Some of our concerns were true. Our youngest who practically never talks or asks about her mother started talking about her, expressed an interest in seeing her picture and wanting to share it with her friends. A part of me cringed (so I didn’t allow the picture sharing) but it is not about me. We showed her the pictures and went through the history all over again without making it a very emotional/sentimental episode but as a matter of fact. Kids tends to deal with matter of facts better.
We have been there to answer all their questions, including, ‘Mum will you still be able to play with us, cook with us and read us books from time to time?’ Oh God Yes!!
Our son found out about my pregnancy through a card someone sent me to congratulate us. He seemed very excited about it then. But we could also tell, he had something going on inside of him. We had weeks and weeks of physical tantrums like trying to throw things at us, punching, shoving etc etc.
Both my husband and I had to have a calm chat with him. We offered to answer any questions or worries he may have in his mind. My husband is good at such kind of talks.
My health is partly to blame as well. We often forget that parent’s illness can have such a deterimental effect on the children. My first 5 months were horrible due to hypermesis. I looked like I was dying. My kids were convinced I was dying. I am the primary care-giver in this family. I am the BOSS!! But when I fell pregnant, the whole house fell apart. There were days I wouldn’t see the kids because I never got out of the bed. I couldn’t stand the smell of my children and husband to even give them a hug. It was dire. It was only natural for the kids to have felt abandoned already, insecure and worried about their mother’s life and worst of all, it might have been a huge struggle to connect to this baby whose presence made their mum so poorly. But things started to change as my health started to get better. My husband asked me to pull myself together for the sake of our children. So I did!

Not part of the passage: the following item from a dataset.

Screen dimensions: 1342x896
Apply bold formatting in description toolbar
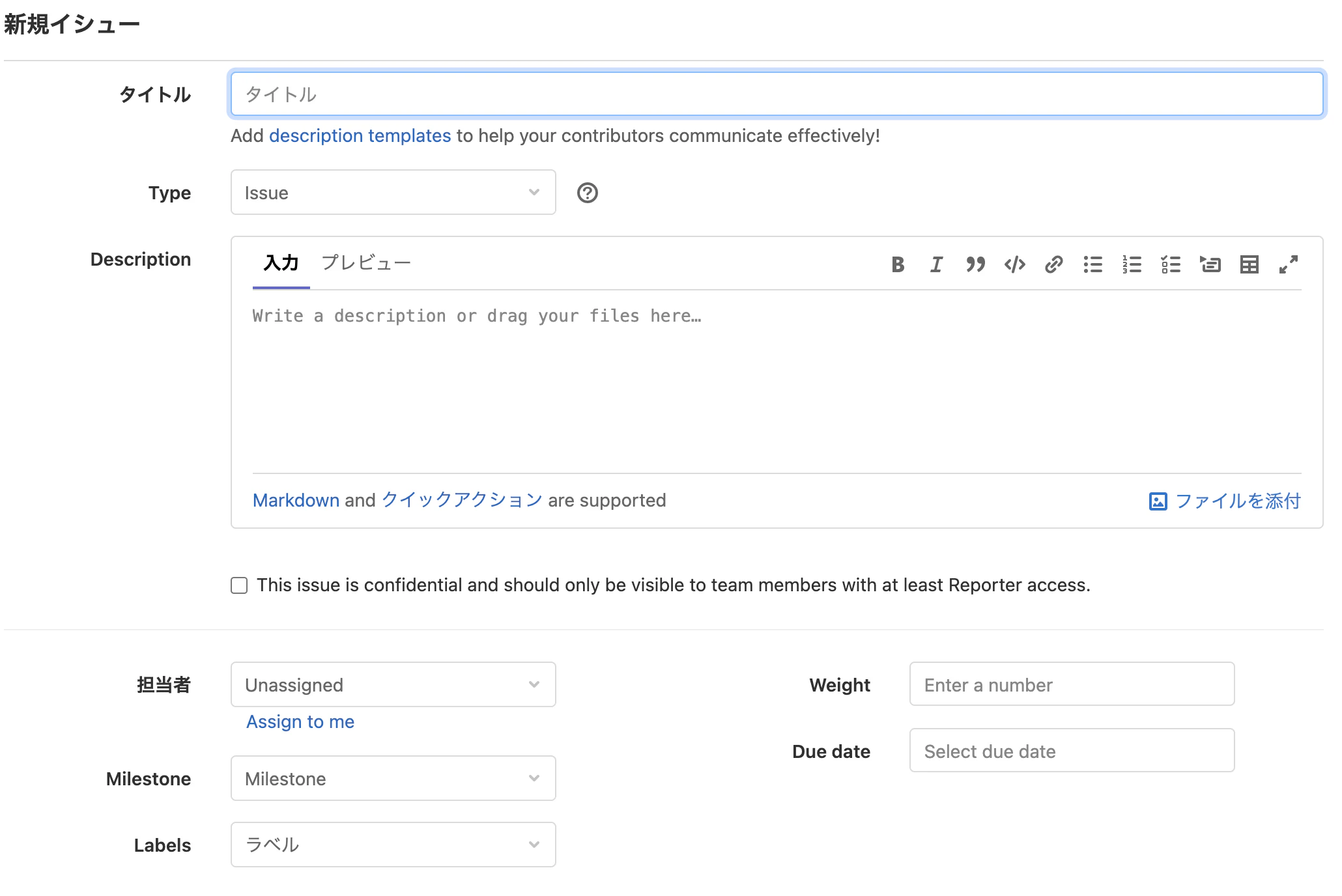pyautogui.click(x=898, y=264)
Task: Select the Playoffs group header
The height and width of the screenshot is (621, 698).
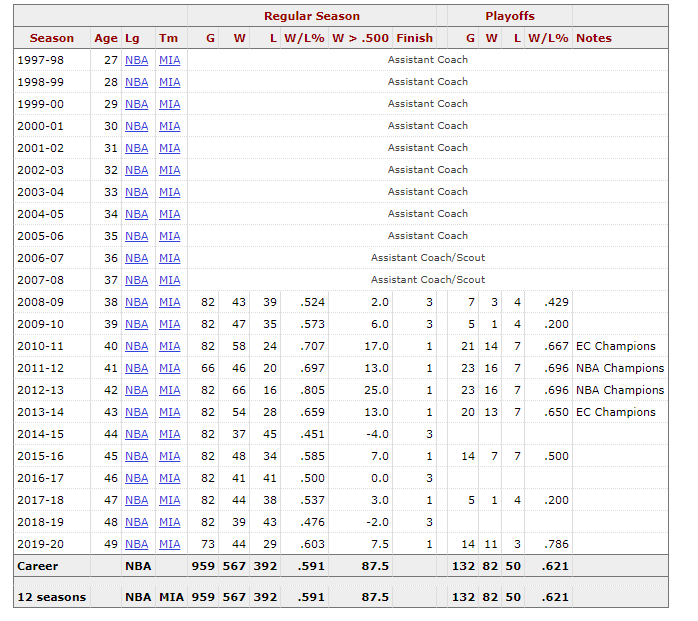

Whilst my husband took care of answering all the kids’s worries with a talk, I took a different approach. I chose to indulge both the kids in feeling involved in this pregnancy and connect with the baby even before it is born. We discussed how they could help once the baby is born. Reuben chose to take the role of a big brother who reads to the baby a story a day before bed. Irene, in general, has been very excited and has helped me sort out baby’s wardrobe’s, choosing and chucking away things for the baby from a pile of second hand clothing’s that we received from so many different friends and acquaintances.
Taking them to the shops and asking them to help choose things for the baby, made them really excited. They both want to take the baby to the Howlett’s zoo when it is born, only so that they could buy the baby it’s first cuddly toy.
Icing on the cake was when they both felt massive kicks from the baby when they spoke to it. Now the baby listens to both it’s sibblings say hello to it when they come back from school and a very loving good night before they head off to bed.
Children are very uncomplicated. A lot of love and reassurance does the trick mostly. Letting them know that you are always happy to answer any of their queries makes them feel secure and involving/indulging them in the process of preparing for the new baby.
I am really grateful to have been blessed with such a lovely family already, especially my stepchildren. Without their kindness and acceptance of me in their lives, I would have never experienced motherhood the way I have. I feel so confident about becoming a mother to my first child; and that is because of Reuben and Irene. People always say how lucky the kids are to have had me in their lives, but I think it has worked out for both parties equally. They have taught me how to love selflessly and above all how to be a mother.